SHORT EXERCISE =
Could you write out the stored records below again, replacing every "icon" with "symbol" and leaving everything else unchanged? Leave out the pictures.

Stored records:
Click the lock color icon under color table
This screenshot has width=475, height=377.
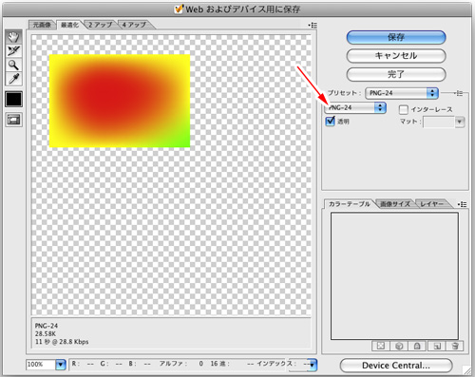pos(417,346)
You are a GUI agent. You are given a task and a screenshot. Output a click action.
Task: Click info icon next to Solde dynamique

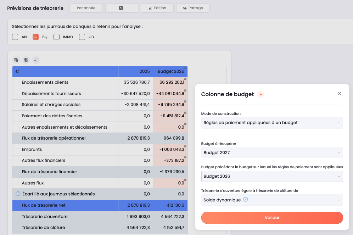245,199
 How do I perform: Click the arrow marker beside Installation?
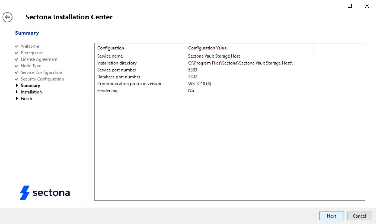pos(17,92)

FULL ANSWER =
Click the lock color symbol under color table
This screenshot has width=475, height=377.
pos(417,346)
You are a GUI agent. You are given a task and a screenshot. Output a click action.
Task: Click info symbol next to Solde dynamique

245,199
 How do I perform: Click the arrow marker beside Installation?
pos(17,92)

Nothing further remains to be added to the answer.